MOUNTAIN
MEDITATIONS
| CONTENTS | |
|---|---|
| PAGE | |
| [MOUNTAIN-TOPS] | 7 |
| [THE BORDERLAND] | 44 |
| [REFORMERS] | 84 |
| [NATIONALITY] | 131 |
| [RELIGION IN TRANSITION] | 179 |
MOUNTAIN-TOPS
Frères de l'aigle! Aimez la montagne sauvage! Surtout à ces moments où vient un vent d'orage.
Victor Hugo.
I belong to the great and mystic brotherhood of mountain worshippers. We are a motley crowd drawn from all lands and all ages, and we are certainly a peculiar people. The sight and smell of the mountain affect us like nothing else on earth. In some of us they arouse excessive physical energy and lust of conquest in a manner not unlike that which suggests itself to the terrier at the sight of a rat. We must master the heights above, and we become slaves to the climbing impulse, itinerant purveyors of untold energy, marking the events of our lives on peaks and passes.

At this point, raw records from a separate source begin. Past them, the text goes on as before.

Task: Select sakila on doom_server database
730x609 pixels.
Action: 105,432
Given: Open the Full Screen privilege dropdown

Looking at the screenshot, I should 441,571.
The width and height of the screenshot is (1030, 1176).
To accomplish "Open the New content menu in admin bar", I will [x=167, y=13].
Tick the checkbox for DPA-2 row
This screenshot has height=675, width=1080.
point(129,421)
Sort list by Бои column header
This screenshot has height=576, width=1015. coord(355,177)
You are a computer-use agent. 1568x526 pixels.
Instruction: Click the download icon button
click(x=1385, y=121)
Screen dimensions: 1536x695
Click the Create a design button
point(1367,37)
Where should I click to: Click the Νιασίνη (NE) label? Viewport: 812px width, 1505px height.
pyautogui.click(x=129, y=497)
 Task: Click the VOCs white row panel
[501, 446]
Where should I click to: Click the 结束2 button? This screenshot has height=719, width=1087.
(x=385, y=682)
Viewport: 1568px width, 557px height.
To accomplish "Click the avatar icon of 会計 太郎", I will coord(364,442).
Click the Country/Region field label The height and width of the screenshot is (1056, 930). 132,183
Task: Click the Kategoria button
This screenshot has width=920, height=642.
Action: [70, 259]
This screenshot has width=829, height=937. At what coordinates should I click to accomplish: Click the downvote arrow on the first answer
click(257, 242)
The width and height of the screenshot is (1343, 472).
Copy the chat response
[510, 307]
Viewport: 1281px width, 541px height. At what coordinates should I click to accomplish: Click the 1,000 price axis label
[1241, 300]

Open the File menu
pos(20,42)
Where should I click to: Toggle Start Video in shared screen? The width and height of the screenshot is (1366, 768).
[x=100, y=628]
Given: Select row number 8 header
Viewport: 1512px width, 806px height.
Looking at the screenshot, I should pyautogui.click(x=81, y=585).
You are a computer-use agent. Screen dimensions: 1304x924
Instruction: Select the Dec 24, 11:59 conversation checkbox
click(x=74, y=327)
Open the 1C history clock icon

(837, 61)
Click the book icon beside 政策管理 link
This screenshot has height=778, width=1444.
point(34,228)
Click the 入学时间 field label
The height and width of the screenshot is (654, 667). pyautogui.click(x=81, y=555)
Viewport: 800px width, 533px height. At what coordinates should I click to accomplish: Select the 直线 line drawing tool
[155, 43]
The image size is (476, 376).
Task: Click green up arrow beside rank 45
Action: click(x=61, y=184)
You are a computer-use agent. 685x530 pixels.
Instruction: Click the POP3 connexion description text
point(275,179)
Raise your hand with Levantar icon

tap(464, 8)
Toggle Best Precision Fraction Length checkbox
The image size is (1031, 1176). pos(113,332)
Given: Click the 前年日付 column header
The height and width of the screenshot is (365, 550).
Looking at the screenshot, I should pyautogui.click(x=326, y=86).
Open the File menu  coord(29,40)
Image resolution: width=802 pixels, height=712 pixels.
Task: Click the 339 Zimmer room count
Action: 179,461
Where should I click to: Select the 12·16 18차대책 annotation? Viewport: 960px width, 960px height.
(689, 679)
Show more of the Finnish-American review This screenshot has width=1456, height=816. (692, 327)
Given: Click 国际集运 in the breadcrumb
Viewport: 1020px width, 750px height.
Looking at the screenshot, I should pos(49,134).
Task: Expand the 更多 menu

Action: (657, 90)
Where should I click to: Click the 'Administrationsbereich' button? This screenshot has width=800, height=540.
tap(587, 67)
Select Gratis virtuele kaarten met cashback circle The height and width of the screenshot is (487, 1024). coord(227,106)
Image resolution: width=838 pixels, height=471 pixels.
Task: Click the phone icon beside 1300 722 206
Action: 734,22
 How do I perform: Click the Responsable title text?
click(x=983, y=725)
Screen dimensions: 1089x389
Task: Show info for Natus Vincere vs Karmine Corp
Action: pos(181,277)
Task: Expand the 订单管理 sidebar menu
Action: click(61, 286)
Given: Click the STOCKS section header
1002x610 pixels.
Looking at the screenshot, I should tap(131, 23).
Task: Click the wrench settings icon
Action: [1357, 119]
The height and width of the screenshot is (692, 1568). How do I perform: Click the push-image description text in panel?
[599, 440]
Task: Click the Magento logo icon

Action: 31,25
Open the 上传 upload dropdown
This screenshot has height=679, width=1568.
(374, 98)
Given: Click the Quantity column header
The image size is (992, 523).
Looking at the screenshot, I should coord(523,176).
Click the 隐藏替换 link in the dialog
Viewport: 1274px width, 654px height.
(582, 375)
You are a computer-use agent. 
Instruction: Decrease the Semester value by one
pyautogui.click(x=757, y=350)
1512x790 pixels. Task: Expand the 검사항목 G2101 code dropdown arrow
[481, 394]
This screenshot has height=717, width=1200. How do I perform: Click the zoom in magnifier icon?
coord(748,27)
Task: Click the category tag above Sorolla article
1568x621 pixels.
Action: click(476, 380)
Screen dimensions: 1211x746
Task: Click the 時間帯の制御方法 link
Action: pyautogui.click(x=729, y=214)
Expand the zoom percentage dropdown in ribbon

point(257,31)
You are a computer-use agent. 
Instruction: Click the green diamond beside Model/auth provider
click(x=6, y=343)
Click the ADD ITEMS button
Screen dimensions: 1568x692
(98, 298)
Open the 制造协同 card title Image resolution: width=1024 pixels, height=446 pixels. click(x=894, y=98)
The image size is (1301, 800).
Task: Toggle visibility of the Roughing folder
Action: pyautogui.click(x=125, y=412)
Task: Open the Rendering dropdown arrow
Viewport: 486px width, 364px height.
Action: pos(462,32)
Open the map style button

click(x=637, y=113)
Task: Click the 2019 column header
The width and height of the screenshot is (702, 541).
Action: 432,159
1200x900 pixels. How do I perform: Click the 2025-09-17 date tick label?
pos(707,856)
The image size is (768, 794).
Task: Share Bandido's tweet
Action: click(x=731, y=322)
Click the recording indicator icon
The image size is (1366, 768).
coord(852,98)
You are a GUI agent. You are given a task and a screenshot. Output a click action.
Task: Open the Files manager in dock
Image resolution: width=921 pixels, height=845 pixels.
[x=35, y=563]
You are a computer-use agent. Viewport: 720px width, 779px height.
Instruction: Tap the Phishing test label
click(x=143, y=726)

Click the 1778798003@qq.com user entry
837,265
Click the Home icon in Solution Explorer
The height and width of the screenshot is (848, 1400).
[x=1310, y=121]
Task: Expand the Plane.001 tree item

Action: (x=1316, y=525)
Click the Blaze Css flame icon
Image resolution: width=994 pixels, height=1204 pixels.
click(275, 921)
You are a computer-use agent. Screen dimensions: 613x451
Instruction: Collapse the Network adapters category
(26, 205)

We may merit to the full Ruskin's scathing indictment of those who look upon the Alps as soaped poles in a bear-garden which we set ourselves “to climb and slide down again with shrieks of delight,” we
may become top-fanatics and record-breakers, “red with cutaneous eruption of conceit,” but we are happy with a happiness which passeth the understanding of the poor people in the plains.